Le gouvernement japonais envisagerait d’acheter des camions Ford F-150 pour ses flottes officielles, une décision inédite visant à respecter les promesses faites dans le cadre d’un accord commercial avec les États-Unis. Oui, vous avez bien lu : le pays qui exporte des Toyota et des Honda aux quatre coins du globe pourrait bientôt faire circuler d’énormes pick-up américains dans les rues étroites de Tokyo. On aura tout vu.

Les promesses de Trump à l’origine du projet

Tout part d’un accord commercial négocié par Donald Trump avec le Japon. L’ex-président américain avait fièrement annoncé que le pays allait désormais importer « le très beau Ford 150 », selon ses propres mots lors d’une entrevue avec CNBC. Trump a présenté le pacte, estimé à 550 milliards de dollars, comme une victoire économique majeure, y compris une réduction des droits de douane américains sur les produits japonais de 27,5 % à 15 %. En retour, le Japon s’est engagé à accroître ses achats de biens américains, notamment dans les secteurs industriel et automobile, et à accepter les véhicules américains certifiés selon les normes de sécurité américaines, sans tests additionnels.
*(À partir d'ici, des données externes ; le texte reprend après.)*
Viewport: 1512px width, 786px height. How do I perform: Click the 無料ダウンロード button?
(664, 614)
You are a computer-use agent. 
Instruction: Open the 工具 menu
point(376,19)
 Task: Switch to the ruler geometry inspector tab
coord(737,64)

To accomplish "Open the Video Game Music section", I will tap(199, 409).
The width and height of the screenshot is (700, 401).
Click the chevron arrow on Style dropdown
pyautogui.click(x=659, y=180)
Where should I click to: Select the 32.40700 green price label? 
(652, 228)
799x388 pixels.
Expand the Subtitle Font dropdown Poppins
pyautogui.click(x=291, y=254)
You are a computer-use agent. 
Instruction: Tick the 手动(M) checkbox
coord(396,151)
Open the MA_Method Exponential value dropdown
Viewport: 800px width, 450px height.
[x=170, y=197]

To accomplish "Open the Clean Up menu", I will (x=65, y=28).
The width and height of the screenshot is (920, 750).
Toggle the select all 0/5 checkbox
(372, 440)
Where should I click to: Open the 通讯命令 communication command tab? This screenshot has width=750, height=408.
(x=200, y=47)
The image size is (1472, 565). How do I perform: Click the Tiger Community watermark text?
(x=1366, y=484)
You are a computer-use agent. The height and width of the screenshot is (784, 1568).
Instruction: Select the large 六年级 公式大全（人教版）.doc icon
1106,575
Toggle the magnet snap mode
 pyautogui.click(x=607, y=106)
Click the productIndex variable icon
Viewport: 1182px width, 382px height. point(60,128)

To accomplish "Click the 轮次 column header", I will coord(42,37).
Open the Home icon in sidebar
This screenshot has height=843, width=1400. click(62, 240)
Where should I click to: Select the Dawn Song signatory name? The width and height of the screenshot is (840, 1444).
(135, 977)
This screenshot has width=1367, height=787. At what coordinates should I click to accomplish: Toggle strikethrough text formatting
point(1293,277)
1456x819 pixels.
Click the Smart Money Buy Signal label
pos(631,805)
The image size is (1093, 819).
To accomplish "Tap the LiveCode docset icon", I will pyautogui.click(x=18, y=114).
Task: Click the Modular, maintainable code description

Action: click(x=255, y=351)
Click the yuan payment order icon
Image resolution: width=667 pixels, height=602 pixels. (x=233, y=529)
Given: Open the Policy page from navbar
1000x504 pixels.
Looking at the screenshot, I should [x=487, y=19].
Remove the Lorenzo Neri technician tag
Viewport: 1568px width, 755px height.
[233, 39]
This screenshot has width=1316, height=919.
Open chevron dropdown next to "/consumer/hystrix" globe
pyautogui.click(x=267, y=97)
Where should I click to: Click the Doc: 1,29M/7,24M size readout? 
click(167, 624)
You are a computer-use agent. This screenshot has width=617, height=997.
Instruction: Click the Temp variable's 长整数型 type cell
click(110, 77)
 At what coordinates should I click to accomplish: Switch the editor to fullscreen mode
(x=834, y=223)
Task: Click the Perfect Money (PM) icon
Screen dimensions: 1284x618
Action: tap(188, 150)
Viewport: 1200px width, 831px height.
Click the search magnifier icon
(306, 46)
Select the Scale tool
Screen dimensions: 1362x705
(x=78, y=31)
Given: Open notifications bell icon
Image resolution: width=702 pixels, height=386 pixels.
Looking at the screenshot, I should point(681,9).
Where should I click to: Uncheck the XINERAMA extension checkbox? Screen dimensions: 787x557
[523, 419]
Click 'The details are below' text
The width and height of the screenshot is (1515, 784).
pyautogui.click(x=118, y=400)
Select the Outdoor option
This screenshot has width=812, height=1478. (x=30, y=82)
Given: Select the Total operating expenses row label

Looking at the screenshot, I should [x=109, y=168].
Un symbole plus qu’une solution pratique

Selon le ministère japonais des Finances, le déséquilibre commercial reste frappant : en 2024, le Japon a exporté 1,37 million de véhicules vers les États-Unis, mais n’en a importé que 16 074 de fabrication américaine. L’achat de Ford F-150 viserait donc à corriger symboliquement ce déséquilibre, surtout à l’approche d’une visite de Trump au Japon prévue pour la fin octobre. Mais sur le terrain, la faisabilité est discutable. Le Ford F-150, véhicule le plus vendu en Amérique depuis des décennies, mesure plus de 6 mètres de long et plus de 2 mètres de large — des dimensions totalement inadaptées aux rues, stationnements et garages japonais.

Un geste politique plus qu’un virage automobile

En pratique, le gouvernement japonais pourrait simplement acheter quelques unités de F-150 pour ses ministères ou bases militaires, histoire d’illustrer sa coopération. Il ne s’agirait pas d’un virage massif vers les produits américains, mais d’un geste de bonne volonté envers Washington. Reste à voir si ces mastodontes de l’Amérique routière feront réellement leur apparition dans les stationnements des bureaux de Tokyo — ou s’ils demeureront un symbole politique d’une entente difficile à appliquer.